The longnose sawshark, or Pristiophorus cirratus, is one of the 9 species in the Pristiophoridae family. He's the one with the most spectacular snout, hence the name. But just so he doesn't get ideas above his station, he's also known as the Common Sawshark.
Unfortunately we don't have a photograph of one for this page, so he can't be that common;)
well, I've never been to Australia and it is on my list of places to
We'll just have to get ourselves over there and see if we can find one to shoot. With a camera, of course!
Pups are between 31 and 34cm at birth. Mature adults average about 90cm but can get as long as about 140cm.
Yellowish to greyish or sandy brown with varied darker patches, bands and blotches on top and pale to white underneath. The underside of the snout is a pale pinkish colour.
They have two dorsal fins with the rear one being slightly smaller than the front one. They're set well back on the body. They have paired pelvic and pectoral fins but no anal fin. The caudal fin has along upper lobe, but no lower lobe.
The teeth on the rostrum are very sharp and alternate between one larger and one smaller tooth all the way up. There are about 20 teeth along each side. They also have 40 - 50 teeth in their upper jaw.
The toothy snout is not only a formidable weapon, but also a well adapted sensory organ. With a pair of barbels situated about halfway along, and ampulae of lorenzini, it is capable of locating prey by sensing vibration, bioelectricity and chemical concentrations in the surrounding water.
Once it has detected a meal it goes into slasher mode and kills or disables the prey with a side to side swiping movement of the snout. It can also use the snout to grub prey up out of the sand or mud of the seabed.

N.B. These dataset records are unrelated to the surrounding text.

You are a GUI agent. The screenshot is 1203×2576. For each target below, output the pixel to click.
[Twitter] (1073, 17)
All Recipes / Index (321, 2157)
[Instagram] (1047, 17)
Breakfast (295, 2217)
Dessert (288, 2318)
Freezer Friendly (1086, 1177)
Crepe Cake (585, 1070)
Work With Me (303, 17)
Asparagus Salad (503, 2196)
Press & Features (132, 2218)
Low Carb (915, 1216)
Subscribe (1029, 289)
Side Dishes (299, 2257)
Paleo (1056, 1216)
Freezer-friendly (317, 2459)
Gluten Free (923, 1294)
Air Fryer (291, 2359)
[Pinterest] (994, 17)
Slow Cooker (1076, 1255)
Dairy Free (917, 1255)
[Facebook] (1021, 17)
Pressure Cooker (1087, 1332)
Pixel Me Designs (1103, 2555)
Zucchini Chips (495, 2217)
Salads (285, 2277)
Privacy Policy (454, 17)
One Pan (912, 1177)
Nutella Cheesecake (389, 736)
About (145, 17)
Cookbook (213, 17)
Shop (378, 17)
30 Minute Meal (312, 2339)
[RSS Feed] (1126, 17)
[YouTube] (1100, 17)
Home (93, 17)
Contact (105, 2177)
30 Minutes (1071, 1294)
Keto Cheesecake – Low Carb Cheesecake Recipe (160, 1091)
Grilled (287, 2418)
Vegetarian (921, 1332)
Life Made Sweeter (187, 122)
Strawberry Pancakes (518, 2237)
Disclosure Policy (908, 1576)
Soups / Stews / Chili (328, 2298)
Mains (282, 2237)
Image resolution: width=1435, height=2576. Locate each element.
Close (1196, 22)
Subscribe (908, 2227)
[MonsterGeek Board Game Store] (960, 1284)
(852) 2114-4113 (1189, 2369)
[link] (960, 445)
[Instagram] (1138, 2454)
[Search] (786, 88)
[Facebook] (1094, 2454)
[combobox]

The longnose sawshark likes small fish and crustaceans and is partial to a bit of squid too.
These sharks are ovoviviparous. The pups are born with the rostral teeth lying flat against the rostrum to prevent injury to the mother. Litters of around 5 - 20 pups are born every two years. The gestation period is thought to be around a year.
This shark is found off the coast of southern Australia at depths of between about 40 and 300m. They prefer sandy or gravel sand bottoms and occasionally come close inshore into estuaries and bays.